National Labor Relations Board v. Yeshiva University
Headline: Court rules full-time faculty at a private university are managerial and not covered by federal labor law, blocking their union’s right to bargain and affecting similar faculty union drives nationwide.
Holding: The Court held that Yeshiva University’s full-time faculty exercise managerial authority, so they are excluded from coverage under the National Labor Relations Act and cannot form the certified bargaining unit under that law.
- Prevents Yeshiva’s listed full-time faculty from bargaining under federal labor law.
- Limits faculty union rights at private universities with similar decisionmaking power.
- Encourages administrations to retain faculty control over academic policies.
Summary
Background
The dispute involved full-time faculty at Yeshiva University, a faculty association that sought certification to bargain for ten of the school’s programs, and the National Labor Relations Board. The Board certified a bargaining unit and the University refused to bargain, arguing the faculty were managerial. The Court of Appeals found the faculty managerial and the Supreme Court reviewed that finding.
Reasoning
The key question was whether these professors are employees entitled to federal collective-bargaining protections or whether they are excluded because they act as managers.

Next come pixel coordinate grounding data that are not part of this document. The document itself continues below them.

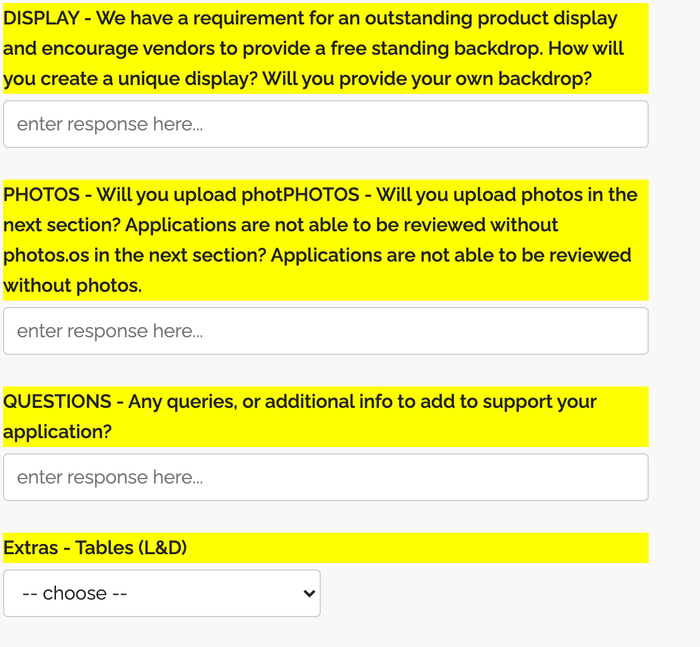Click the word 'Extras' in the last heading

[30, 548]
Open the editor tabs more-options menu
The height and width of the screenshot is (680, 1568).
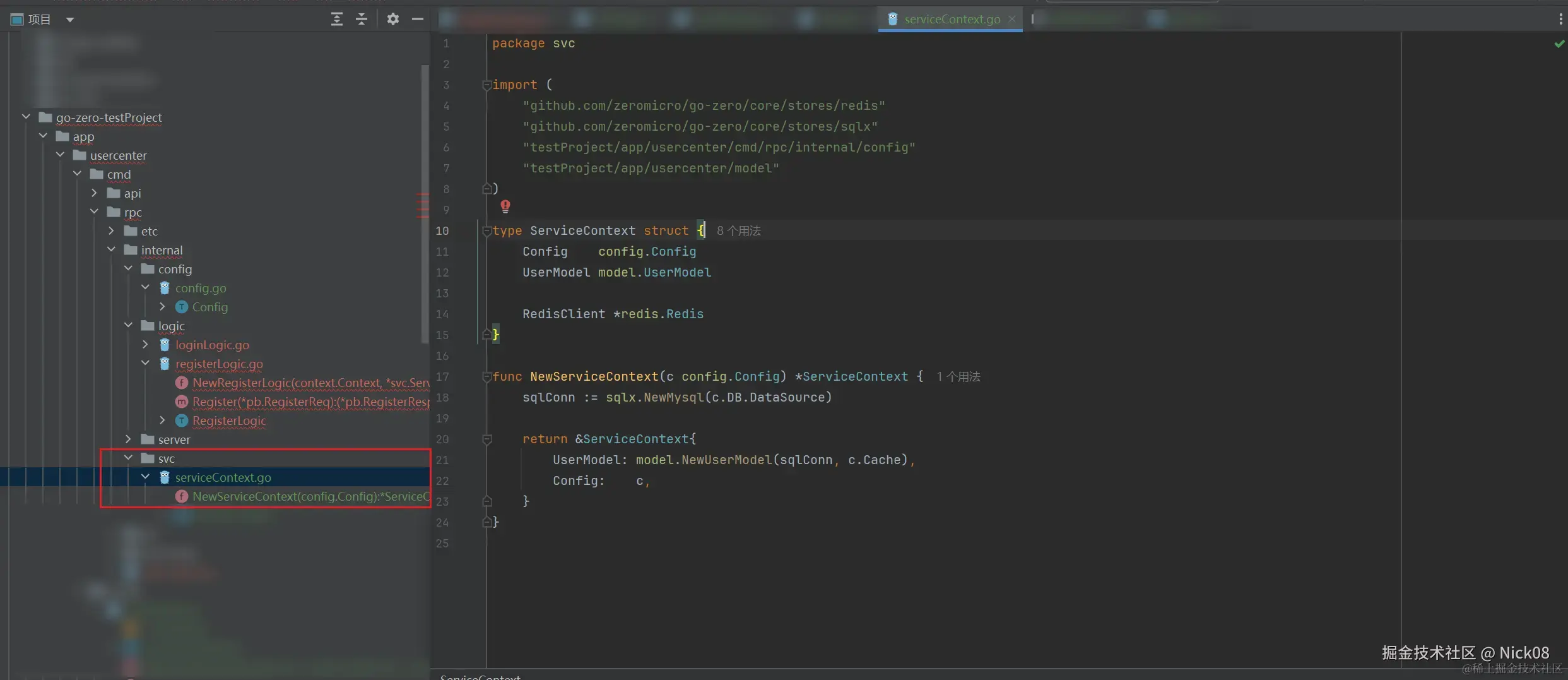click(x=1560, y=19)
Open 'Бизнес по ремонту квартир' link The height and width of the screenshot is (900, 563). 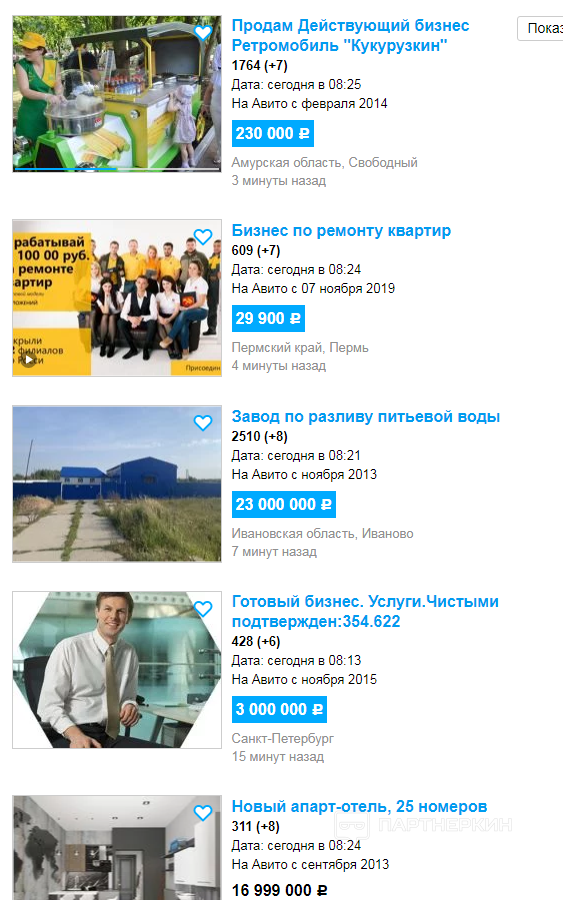(x=341, y=230)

The Court said the Yeshiva faculty routinely make and implement central academic and personnel decisions — course offerings, curricula, grading, admissions, hiring, promotions, tenure, and, in some schools, budget matters — and that those functions are managerial. The Court rejected the Board’s idea that “independent professional judgment” by itself prevents managerial status, faulted the Board for lacking specific factual findings, and agreed the faculty were aligned with management in practice.
Real world impact
As a result, the particular full-time faculty unit at Yeshiva cannot use the National Labor Relations Act to compel collective bargaining. The decision narrows when private university faculties with similar governance can claim NLRA coverage. The Court also emphasized the ruling is fact-specific and left open that differently structured faculties or narrower units might still qualify for coverage.
Dissents or concurrances
Justice Brennan dissented, arguing the Board had a detailed record and expertise and that faculty act primarily in their own professional interest; he would have kept them covered and deferred to the Board.